## Task objective
Every entry needs to be duplicated exactly.

## Provided entries
===

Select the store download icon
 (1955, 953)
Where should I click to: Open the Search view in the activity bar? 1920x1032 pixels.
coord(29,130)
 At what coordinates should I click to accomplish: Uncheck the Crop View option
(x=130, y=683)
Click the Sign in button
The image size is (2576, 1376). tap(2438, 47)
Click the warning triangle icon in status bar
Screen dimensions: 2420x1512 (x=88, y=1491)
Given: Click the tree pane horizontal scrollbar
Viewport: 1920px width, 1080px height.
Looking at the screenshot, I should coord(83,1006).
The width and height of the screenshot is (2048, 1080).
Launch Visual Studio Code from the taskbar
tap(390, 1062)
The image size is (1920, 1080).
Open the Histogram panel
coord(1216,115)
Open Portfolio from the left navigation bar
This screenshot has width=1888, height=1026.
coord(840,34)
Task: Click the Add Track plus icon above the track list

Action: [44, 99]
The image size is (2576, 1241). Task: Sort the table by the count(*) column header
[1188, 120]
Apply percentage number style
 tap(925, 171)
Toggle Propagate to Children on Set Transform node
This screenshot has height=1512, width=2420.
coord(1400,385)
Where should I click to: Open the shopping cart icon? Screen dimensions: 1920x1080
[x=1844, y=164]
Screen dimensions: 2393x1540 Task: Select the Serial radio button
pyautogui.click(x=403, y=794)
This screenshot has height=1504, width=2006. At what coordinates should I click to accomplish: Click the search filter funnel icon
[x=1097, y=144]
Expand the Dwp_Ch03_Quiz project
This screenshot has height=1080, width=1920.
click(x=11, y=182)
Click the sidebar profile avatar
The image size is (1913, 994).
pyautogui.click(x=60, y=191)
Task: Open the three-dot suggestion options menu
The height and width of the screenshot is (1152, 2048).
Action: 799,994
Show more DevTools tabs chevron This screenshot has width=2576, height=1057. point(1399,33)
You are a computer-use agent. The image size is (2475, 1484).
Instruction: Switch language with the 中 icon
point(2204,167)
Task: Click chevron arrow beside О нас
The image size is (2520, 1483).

===

## Exercise result
Select the store download icon
 (1955, 953)
Where should I click to: Open the Search view in the activity bar? 1920x1032 pixels.
coord(29,130)
 At what coordinates should I click to accomplish: Uncheck the Crop View option
(x=130, y=683)
Click the Sign in button
The image size is (2576, 1376). tap(2438, 47)
Click the warning triangle icon in status bar
Screen dimensions: 2420x1512 (x=88, y=1491)
Given: Click the tree pane horizontal scrollbar
Viewport: 1920px width, 1080px height.
Looking at the screenshot, I should coord(83,1006).
The width and height of the screenshot is (2048, 1080).
Launch Visual Studio Code from the taskbar
tap(390, 1062)
The image size is (1920, 1080).
Open the Histogram panel
coord(1216,115)
Open Portfolio from the left navigation bar
This screenshot has width=1888, height=1026.
coord(840,34)
Task: Click the Add Track plus icon above the track list

Action: [44, 99]
The image size is (2576, 1241). Task: Sort the table by the count(*) column header
[1188, 120]
Apply percentage number style
 tap(925, 171)
Toggle Propagate to Children on Set Transform node
This screenshot has height=1512, width=2420.
coord(1400,385)
Where should I click to: Open the shopping cart icon? Screen dimensions: 1920x1080
[x=1844, y=164]
Screen dimensions: 2393x1540 Task: Select the Serial radio button
pyautogui.click(x=403, y=794)
This screenshot has height=1504, width=2006. At what coordinates should I click to accomplish: Click the search filter funnel icon
[x=1097, y=144]
Expand the Dwp_Ch03_Quiz project
This screenshot has height=1080, width=1920.
click(x=11, y=182)
Click the sidebar profile avatar
The image size is (1913, 994).
pyautogui.click(x=60, y=191)
Task: Open the three-dot suggestion options menu
The height and width of the screenshot is (1152, 2048).
Action: 799,994
Show more DevTools tabs chevron This screenshot has width=2576, height=1057. point(1399,33)
You are a computer-use agent. The image size is (2475, 1484).
Instruction: Switch language with the 中 icon
point(2204,167)
Task: Click chevron arrow beside О нас
The image size is (2520, 1483).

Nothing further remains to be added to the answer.